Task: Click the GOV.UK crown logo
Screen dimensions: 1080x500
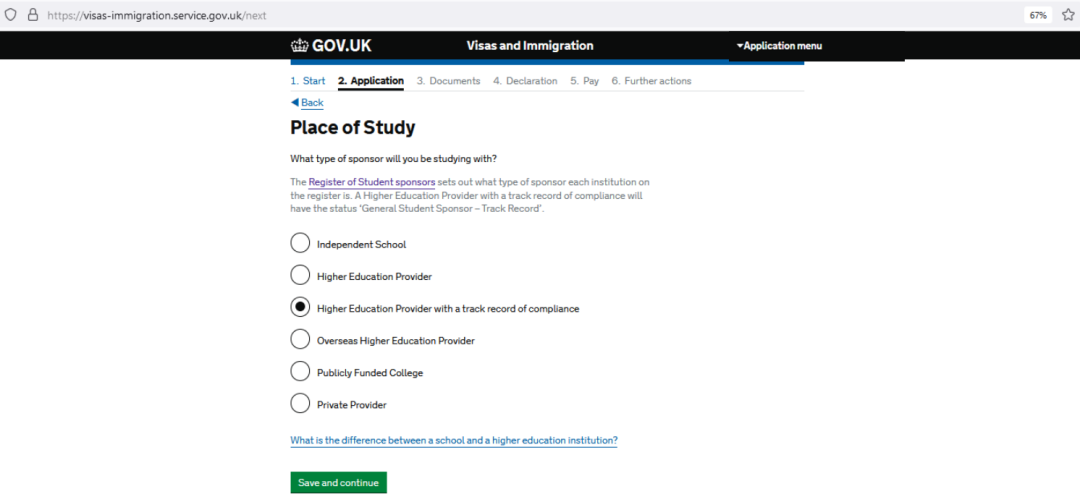Action: (x=300, y=46)
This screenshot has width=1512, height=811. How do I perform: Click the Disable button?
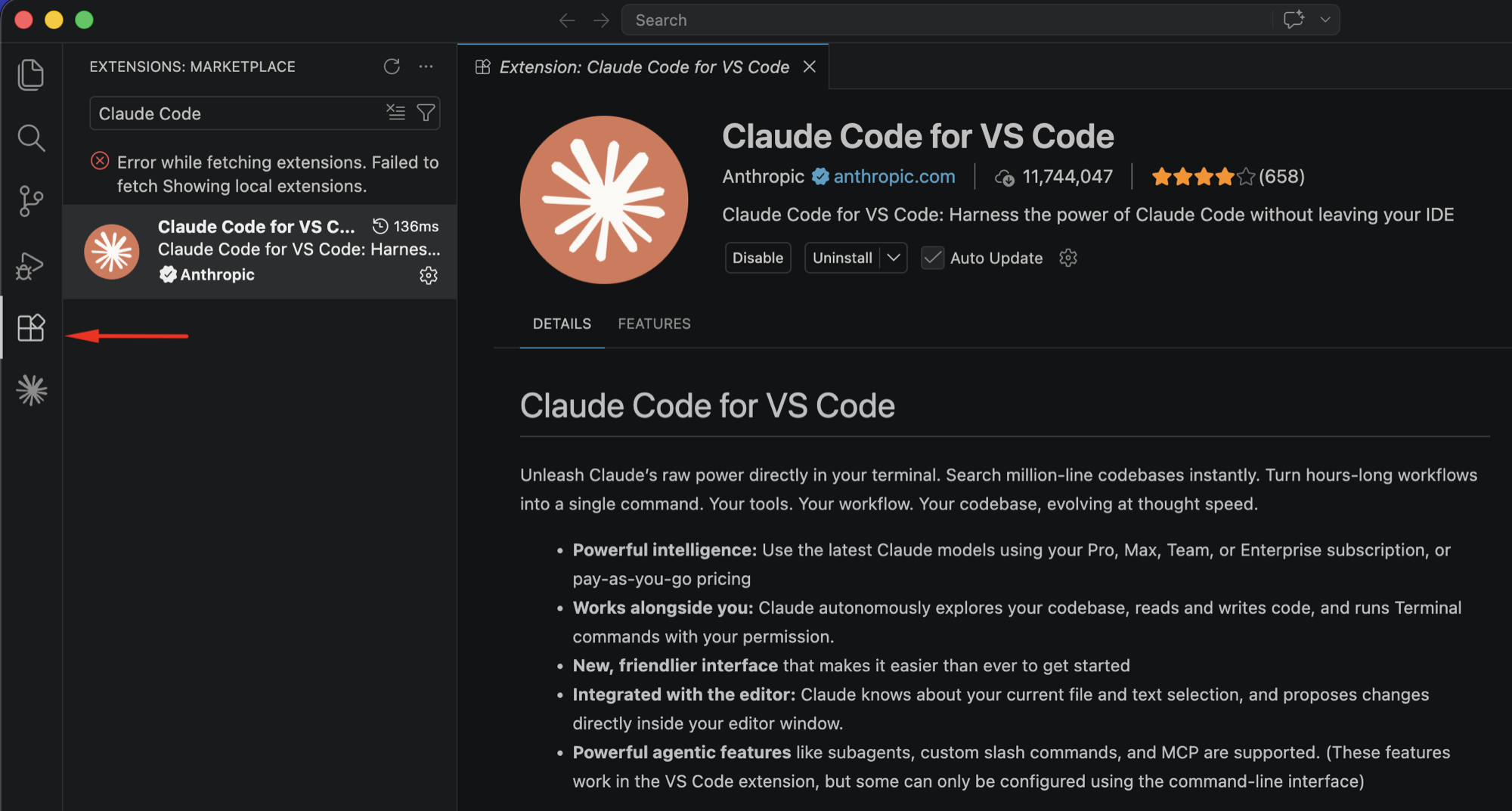(758, 258)
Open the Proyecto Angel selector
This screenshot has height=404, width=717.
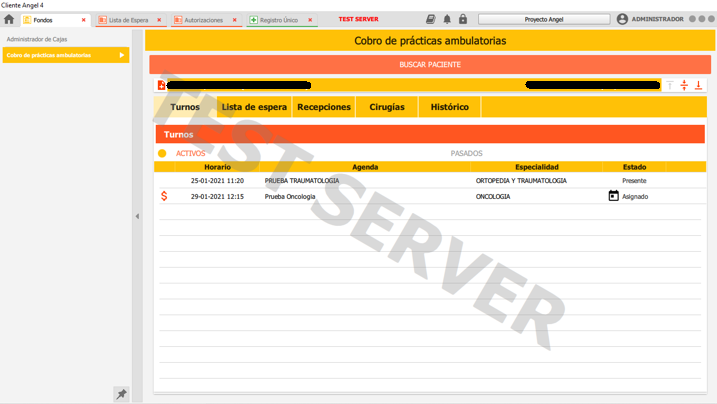pyautogui.click(x=543, y=19)
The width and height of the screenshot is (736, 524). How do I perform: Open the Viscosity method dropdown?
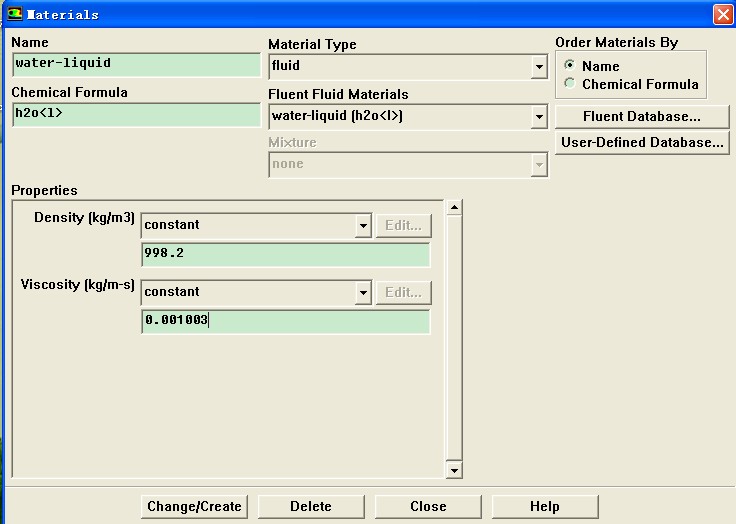363,293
^^^^^^^^^^^^^^^^
→ **PROMPT**: Could the entries above be printed again exactly, apart from the pictures?

→ **OUTPUT OF THE TASK**:
Task: Click the GOV.UK crown logo
Screen dimensions: 1080x500
Action: (x=300, y=46)
This screenshot has width=1512, height=811. How do I perform: Click the Disable button?
(758, 258)
Open the Proyecto Angel selector
This screenshot has height=404, width=717.
pyautogui.click(x=543, y=19)
The width and height of the screenshot is (736, 524). How do I perform: Open the Viscosity method dropdown?
363,293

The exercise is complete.